Required work: Copy the listing exactly. Omit nothing.

BEGIN

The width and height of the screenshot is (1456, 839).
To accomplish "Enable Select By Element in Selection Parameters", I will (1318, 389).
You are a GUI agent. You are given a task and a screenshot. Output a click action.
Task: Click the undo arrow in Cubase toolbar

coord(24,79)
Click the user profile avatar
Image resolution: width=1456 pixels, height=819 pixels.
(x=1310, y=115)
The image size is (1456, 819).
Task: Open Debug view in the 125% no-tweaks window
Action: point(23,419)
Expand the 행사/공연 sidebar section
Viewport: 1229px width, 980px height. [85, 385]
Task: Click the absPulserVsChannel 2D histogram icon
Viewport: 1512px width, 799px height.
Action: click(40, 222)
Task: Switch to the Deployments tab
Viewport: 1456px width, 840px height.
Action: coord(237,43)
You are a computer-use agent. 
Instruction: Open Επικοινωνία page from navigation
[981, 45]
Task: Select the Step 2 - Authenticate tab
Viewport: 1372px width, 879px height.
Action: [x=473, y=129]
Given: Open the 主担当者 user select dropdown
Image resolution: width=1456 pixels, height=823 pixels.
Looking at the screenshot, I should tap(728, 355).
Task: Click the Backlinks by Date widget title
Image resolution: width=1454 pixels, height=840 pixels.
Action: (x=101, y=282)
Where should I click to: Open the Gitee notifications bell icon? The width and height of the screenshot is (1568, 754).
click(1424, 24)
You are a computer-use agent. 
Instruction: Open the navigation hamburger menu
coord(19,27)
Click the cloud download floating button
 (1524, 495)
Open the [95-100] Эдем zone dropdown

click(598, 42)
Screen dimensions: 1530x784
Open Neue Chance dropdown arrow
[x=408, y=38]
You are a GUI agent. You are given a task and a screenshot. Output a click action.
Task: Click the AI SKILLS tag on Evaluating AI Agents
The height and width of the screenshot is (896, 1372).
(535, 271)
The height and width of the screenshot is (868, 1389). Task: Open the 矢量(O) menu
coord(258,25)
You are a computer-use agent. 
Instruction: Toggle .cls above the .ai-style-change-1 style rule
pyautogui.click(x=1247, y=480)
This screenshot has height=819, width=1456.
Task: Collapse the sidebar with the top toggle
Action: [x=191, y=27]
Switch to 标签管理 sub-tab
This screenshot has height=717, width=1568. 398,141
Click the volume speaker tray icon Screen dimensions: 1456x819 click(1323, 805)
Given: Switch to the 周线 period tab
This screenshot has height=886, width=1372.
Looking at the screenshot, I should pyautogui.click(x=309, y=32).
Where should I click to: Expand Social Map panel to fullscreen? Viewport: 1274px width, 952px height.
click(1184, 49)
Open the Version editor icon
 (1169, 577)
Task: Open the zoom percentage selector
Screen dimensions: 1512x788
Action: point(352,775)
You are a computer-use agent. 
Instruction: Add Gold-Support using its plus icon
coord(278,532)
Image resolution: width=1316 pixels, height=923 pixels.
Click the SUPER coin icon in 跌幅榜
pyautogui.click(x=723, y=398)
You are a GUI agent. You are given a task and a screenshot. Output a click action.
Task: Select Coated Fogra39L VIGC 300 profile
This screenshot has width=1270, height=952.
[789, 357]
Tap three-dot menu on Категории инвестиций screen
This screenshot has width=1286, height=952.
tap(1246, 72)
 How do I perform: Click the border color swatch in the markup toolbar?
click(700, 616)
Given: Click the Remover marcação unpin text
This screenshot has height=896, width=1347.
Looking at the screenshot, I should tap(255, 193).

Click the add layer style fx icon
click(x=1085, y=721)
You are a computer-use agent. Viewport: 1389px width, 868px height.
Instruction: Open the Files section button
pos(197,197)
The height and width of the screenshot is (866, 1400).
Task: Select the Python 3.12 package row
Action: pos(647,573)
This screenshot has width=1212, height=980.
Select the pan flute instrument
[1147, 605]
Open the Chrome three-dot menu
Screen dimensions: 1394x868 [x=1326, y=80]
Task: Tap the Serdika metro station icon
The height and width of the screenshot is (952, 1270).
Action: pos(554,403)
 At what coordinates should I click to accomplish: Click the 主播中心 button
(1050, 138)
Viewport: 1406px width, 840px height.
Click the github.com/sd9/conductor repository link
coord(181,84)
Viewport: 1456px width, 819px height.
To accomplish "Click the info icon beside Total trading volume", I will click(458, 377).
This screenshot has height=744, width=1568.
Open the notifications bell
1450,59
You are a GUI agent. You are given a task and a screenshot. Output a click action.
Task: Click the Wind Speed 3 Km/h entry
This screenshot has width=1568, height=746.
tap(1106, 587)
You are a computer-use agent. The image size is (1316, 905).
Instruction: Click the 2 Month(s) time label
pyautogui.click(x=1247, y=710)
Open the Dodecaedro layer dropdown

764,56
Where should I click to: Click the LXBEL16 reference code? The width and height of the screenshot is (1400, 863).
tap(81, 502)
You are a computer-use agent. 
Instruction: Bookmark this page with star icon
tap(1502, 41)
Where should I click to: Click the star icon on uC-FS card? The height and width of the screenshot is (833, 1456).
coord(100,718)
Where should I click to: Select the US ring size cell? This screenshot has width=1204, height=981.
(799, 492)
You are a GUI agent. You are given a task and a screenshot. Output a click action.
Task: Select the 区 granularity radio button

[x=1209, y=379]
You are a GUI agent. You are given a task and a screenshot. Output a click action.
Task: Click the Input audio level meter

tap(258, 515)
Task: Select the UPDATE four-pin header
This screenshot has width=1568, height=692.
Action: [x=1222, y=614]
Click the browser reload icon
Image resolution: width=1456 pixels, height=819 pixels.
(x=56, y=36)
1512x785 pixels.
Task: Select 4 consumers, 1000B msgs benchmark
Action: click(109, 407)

END

Exercise answer:
The width and height of the screenshot is (1456, 839).
To accomplish "Enable Select By Element in Selection Parameters", I will (1318, 389).
You are a GUI agent. You are given a task and a screenshot. Output a click action.
Task: Click the undo arrow in Cubase toolbar

coord(24,79)
Click the user profile avatar
Image resolution: width=1456 pixels, height=819 pixels.
(x=1310, y=115)
The image size is (1456, 819).
Task: Open Debug view in the 125% no-tweaks window
Action: point(23,419)
Expand the 행사/공연 sidebar section
Viewport: 1229px width, 980px height. [85, 385]
Task: Click the absPulserVsChannel 2D histogram icon
Viewport: 1512px width, 799px height.
Action: click(40, 222)
Task: Switch to the Deployments tab
Viewport: 1456px width, 840px height.
Action: coord(237,43)
You are a computer-use agent. 
Instruction: Open Επικοινωνία page from navigation
[981, 45]
Task: Select the Step 2 - Authenticate tab
Viewport: 1372px width, 879px height.
Action: [x=473, y=129]
Given: Open the 主担当者 user select dropdown
Image resolution: width=1456 pixels, height=823 pixels.
Looking at the screenshot, I should tap(728, 355).
Task: Click the Backlinks by Date widget title
Image resolution: width=1454 pixels, height=840 pixels.
Action: (x=101, y=282)
Where should I click to: Open the Gitee notifications bell icon? The width and height of the screenshot is (1568, 754).
click(1424, 24)
You are a computer-use agent. 
Instruction: Open the navigation hamburger menu
coord(19,27)
Click the cloud download floating button
 (1524, 495)
Open the [95-100] Эдем zone dropdown

click(598, 42)
Screen dimensions: 1530x784
Open Neue Chance dropdown arrow
[x=408, y=38]
You are a GUI agent. You are given a task and a screenshot. Output a click action.
Task: Click the AI SKILLS tag on Evaluating AI Agents
The height and width of the screenshot is (896, 1372).
(535, 271)
The height and width of the screenshot is (868, 1389). Task: Open the 矢量(O) menu
coord(258,25)
You are a computer-use agent. 
Instruction: Toggle .cls above the .ai-style-change-1 style rule
pyautogui.click(x=1247, y=480)
This screenshot has height=819, width=1456.
Task: Collapse the sidebar with the top toggle
Action: [x=191, y=27]
Switch to 标签管理 sub-tab
This screenshot has height=717, width=1568. 398,141
Click the volume speaker tray icon Screen dimensions: 1456x819 click(1323, 805)
Given: Switch to the 周线 period tab
This screenshot has height=886, width=1372.
Looking at the screenshot, I should pyautogui.click(x=309, y=32).
Where should I click to: Expand Social Map panel to fullscreen? Viewport: 1274px width, 952px height.
click(1184, 49)
Open the Version editor icon
 (1169, 577)
Task: Open the zoom percentage selector
Screen dimensions: 1512x788
Action: point(352,775)
You are a computer-use agent. 
Instruction: Add Gold-Support using its plus icon
coord(278,532)
Image resolution: width=1316 pixels, height=923 pixels.
Click the SUPER coin icon in 跌幅榜
pyautogui.click(x=723, y=398)
You are a GUI agent. You are given a task and a screenshot. Output a click action.
Task: Select Coated Fogra39L VIGC 300 profile
This screenshot has width=1270, height=952.
[789, 357]
Tap three-dot menu on Категории инвестиций screen
This screenshot has width=1286, height=952.
tap(1246, 72)
 How do I perform: Click the border color swatch in the markup toolbar?
click(700, 616)
Given: Click the Remover marcação unpin text
This screenshot has height=896, width=1347.
Looking at the screenshot, I should tap(255, 193).

Click the add layer style fx icon
click(x=1085, y=721)
You are a computer-use agent. Viewport: 1389px width, 868px height.
Instruction: Open the Files section button
pos(197,197)
The height and width of the screenshot is (866, 1400).
Task: Select the Python 3.12 package row
Action: pos(647,573)
This screenshot has width=1212, height=980.
Select the pan flute instrument
[1147, 605]
Open the Chrome three-dot menu
Screen dimensions: 1394x868 [x=1326, y=80]
Task: Tap the Serdika metro station icon
The height and width of the screenshot is (952, 1270).
Action: pos(554,403)
 At what coordinates should I click to accomplish: Click the 主播中心 button
(1050, 138)
Viewport: 1406px width, 840px height.
Click the github.com/sd9/conductor repository link
coord(181,84)
Viewport: 1456px width, 819px height.
To accomplish "Click the info icon beside Total trading volume", I will click(458, 377).
This screenshot has height=744, width=1568.
Open the notifications bell
1450,59
You are a GUI agent. You are given a task and a screenshot. Output a click action.
Task: Click the Wind Speed 3 Km/h entry
This screenshot has width=1568, height=746.
tap(1106, 587)
You are a computer-use agent. The image size is (1316, 905).
Instruction: Click the 2 Month(s) time label
pyautogui.click(x=1247, y=710)
Open the Dodecaedro layer dropdown

764,56
Where should I click to: Click the LXBEL16 reference code? The width and height of the screenshot is (1400, 863).
tap(81, 502)
You are a computer-use agent. 
Instruction: Bookmark this page with star icon
tap(1502, 41)
Where should I click to: Click the star icon on uC-FS card? The height and width of the screenshot is (833, 1456).
coord(100,718)
Where should I click to: Select the US ring size cell? This screenshot has width=1204, height=981.
(799, 492)
You are a GUI agent. You are given a task and a screenshot. Output a click action.
Task: Select the 区 granularity radio button

[x=1209, y=379]
You are a GUI agent. You are given a task and a screenshot. Output a click action.
Task: Click the Input audio level meter

tap(258, 515)
Task: Select the UPDATE four-pin header
This screenshot has width=1568, height=692.
Action: [x=1222, y=614]
Click the browser reload icon
Image resolution: width=1456 pixels, height=819 pixels.
(x=56, y=36)
1512x785 pixels.
Task: Select 4 consumers, 1000B msgs benchmark
Action: click(109, 407)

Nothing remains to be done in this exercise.